= Brown powder =

Explosive-based propellant used in large artillery and ship's guns

Brown powder or prismatic powder, sometimes referred as "cocoa powder" due to its color, was a propellant used in large artillery and ship's guns from the 1870s to the 1890s. While similar to black powder, it was chemically formulated and formed hydraulically into a specific grain shape to provide slower burn rates with neutral or progressive burning, as opposed to the faster and regressive burn typical of randomly shaped grains of black powder produced by crushing and screening powder formed into sheets in a press box, as was typical for cannon powder previously.

== Characteristics ==

For pure explosive damage, high burn rates or detonation speeds (and accompanying brisance) are generally preferable, but in guns and especially cannons, slower-burning powder decreases firing stresses. This allows for lighter, longer (and more accurate) barrels with associated decreases in production and maintenance costs. Further modifications of its burning rate were achieved by shaping the powder grains into prismatic shapes, typically single-perforated hexagonal or octagonal prisms.

They became obsolete as a propellant due to the introduction of nitro-explosive propellants such as Poudre B, in France, and later by Nobel's ballistite and, in Britain, by cordite. These new propellants produced less smoke, particularly less black smoke.

== Composition ==

The differences in burning rate were achieved by several means. Changes to formulation were altering ingredients relative percentage by weight and using differently processed charcoals for fuel than those of a standard 75:15:10 (potassium nitrate:charcoal:sulfur) black cannon powder.

Typically, sulfur was either not used in brown powders, or sulfur content reduced to around 1% by weight from the usual 10%. The reduction or outright removal of sulfur slowed the burn rate, while replacement of higher molecular weight sulfur dioxide by carbon dioxide or monoxide in the propellant gas mixture gave a higher specific impulse.

Differently processed charcoals were used. Fully carbonized charcoal (mostly composed of elemental carbon) in black powder provides its distinctive black color, while its replacement with an incompletely carbonized, brownish colored charcoal produces a dark brown appearance, hence the names "brown powder" or "cocoa powder". The less carbonized charcoal was more reactive than fully carbonized charcoal, somewhat making up for the easy ignition characteristics usually provided by sulfur. The brown charcoal also helped to produce sturdier grains and replaced sulfur in the role of a binder.

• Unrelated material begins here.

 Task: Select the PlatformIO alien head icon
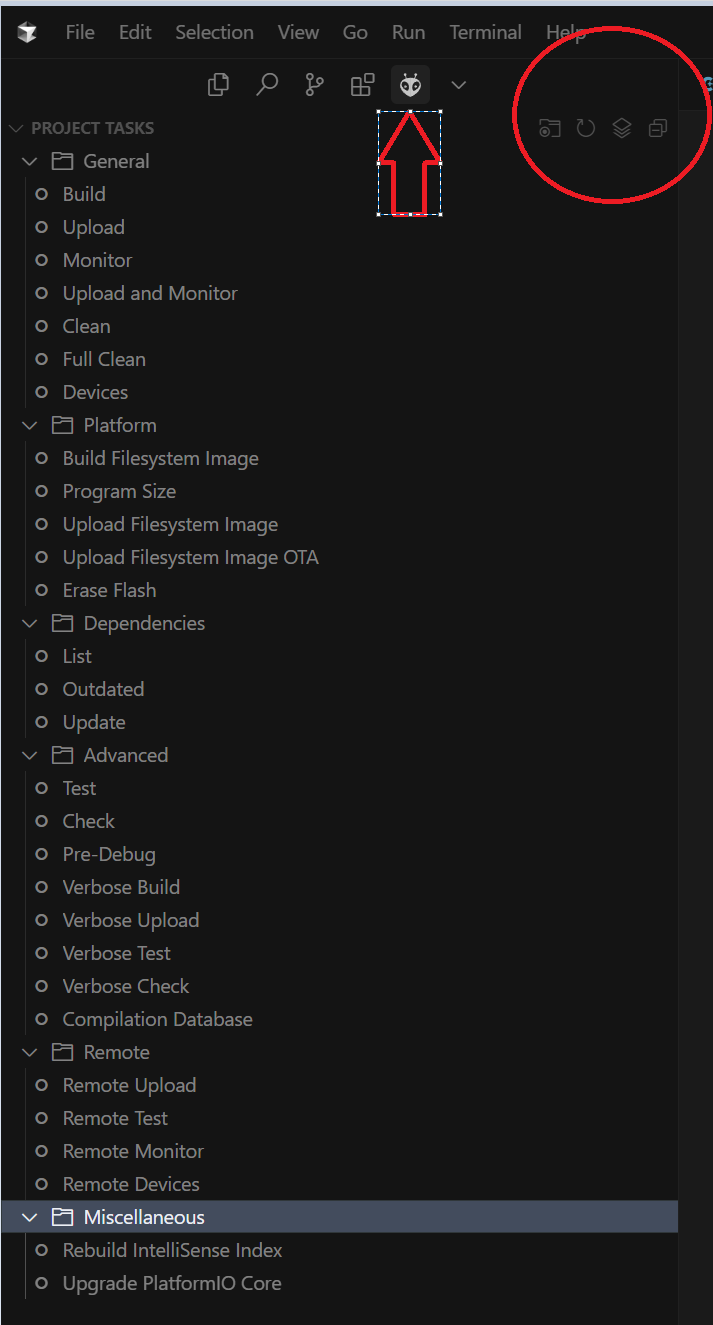[x=410, y=86]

Further modifications of burn rate were achieved by shaping the individual powder grains, often into prismatic shapes such as single-perforated hexagonal or octagonal prisms.

== History ==

Large-grained powder, made in the traditional way as flat sheets but screened to larger sizes, was introduced in the 1850s by U.S. Army Major Thomas Rodman for his large-calibre cannon. In 1875 Lammot du Pont invented Hexagonal powder for large artillery, which was pressed using shaped plates with a small center core; about 1.5 in diameter, like a wagon wheel nut, the center hole widened as the grain burned. By 1880 naval guns were using Hexagonal grains, 1 in in height. Very large grain powders, being subject to defects in manufacturing, did not completely remove the danger of overpressure, as demonstrated in the 1880 accident on the Italian ironclad Duilio, which involved powder made at the chemical works at Fossano.

In 1882 the German Rottweil Company developed Prismatic Brown Powder (PBC), which was also adopted by the Royal Navy in 1884. It retarded burning even further by using only 2 percent sulfur and using charcoal made from rye straw that had not been completely charred. It was pressed into prisms with a central hole, similar to the 1.5 in DuPont Hexagonal.

The French Navy instead developed the Slow Burning Cocoa (SBC) powder, which had grains of about 3.1 mm; still only 40% of it burned, the rest was ejected as heavy black smoke.

The first smokeless propellant, the guncotton-based Poudre B was introduced by the French Navy in 1886, triggering rapid development of smokeless compounds which replaced brown powder.